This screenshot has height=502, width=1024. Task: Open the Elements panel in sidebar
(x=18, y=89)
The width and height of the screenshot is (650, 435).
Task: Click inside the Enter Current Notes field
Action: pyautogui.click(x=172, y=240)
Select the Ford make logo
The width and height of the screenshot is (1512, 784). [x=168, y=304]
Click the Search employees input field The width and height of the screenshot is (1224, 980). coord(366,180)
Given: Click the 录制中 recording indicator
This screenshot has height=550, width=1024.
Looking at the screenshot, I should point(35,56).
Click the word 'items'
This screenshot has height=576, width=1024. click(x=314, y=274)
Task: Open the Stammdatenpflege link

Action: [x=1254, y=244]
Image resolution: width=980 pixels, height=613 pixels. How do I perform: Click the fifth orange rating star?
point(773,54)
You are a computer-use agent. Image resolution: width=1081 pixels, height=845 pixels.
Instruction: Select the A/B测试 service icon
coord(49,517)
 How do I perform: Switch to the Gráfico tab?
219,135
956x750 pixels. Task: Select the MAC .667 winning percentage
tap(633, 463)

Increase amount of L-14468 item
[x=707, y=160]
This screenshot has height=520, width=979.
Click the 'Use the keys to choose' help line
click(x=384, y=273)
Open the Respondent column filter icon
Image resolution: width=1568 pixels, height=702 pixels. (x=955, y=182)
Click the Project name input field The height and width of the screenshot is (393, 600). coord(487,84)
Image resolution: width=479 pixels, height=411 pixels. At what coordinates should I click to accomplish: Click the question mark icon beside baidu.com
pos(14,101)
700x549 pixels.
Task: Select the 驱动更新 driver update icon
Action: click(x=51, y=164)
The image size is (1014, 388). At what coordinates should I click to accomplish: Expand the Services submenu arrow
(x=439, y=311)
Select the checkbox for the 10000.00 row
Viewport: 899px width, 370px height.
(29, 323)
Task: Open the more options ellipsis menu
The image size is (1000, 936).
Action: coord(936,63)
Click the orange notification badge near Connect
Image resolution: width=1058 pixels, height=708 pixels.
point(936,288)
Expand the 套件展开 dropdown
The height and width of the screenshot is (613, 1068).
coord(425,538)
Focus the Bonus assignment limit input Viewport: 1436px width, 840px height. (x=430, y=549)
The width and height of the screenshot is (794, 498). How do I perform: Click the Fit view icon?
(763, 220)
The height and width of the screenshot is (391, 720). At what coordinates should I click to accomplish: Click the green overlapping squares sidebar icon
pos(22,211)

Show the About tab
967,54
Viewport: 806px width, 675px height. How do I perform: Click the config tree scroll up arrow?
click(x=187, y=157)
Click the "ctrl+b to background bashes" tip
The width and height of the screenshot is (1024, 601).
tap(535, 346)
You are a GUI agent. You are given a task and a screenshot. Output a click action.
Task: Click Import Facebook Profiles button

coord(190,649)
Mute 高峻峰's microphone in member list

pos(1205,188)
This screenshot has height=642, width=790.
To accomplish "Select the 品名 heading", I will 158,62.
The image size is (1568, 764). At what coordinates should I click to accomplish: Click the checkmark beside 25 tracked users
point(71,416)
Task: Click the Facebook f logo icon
-*-*-
**Exercise directions**: Go to the line with "Task: Open the Stammdatenpflege link" in the entries above and repeat every line from there through the line with "Select the checkbox for the 10000.00 row", exactly and with no other text.

**Completed exercise**:
Task: Open the Stammdatenpflege link

Action: [x=1254, y=244]
Image resolution: width=980 pixels, height=613 pixels. How do I perform: Click the fifth orange rating star?
point(773,54)
You are a computer-use agent. Image resolution: width=1081 pixels, height=845 pixels.
Instruction: Select the A/B测试 service icon
coord(49,517)
 How do I perform: Switch to the Gráfico tab?
219,135
956x750 pixels. Task: Select the MAC .667 winning percentage
tap(633, 463)

Increase amount of L-14468 item
[x=707, y=160]
This screenshot has height=520, width=979.
Click the 'Use the keys to choose' help line
click(x=384, y=273)
Open the Respondent column filter icon
Image resolution: width=1568 pixels, height=702 pixels. (x=955, y=182)
Click the Project name input field The height and width of the screenshot is (393, 600). coord(487,84)
Image resolution: width=479 pixels, height=411 pixels. At what coordinates should I click to accomplish: Click the question mark icon beside baidu.com
pos(14,101)
700x549 pixels.
Task: Select the 驱动更新 driver update icon
Action: click(x=51, y=164)
The image size is (1014, 388). At what coordinates should I click to accomplish: Expand the Services submenu arrow
(x=439, y=311)
Select the checkbox for the 10000.00 row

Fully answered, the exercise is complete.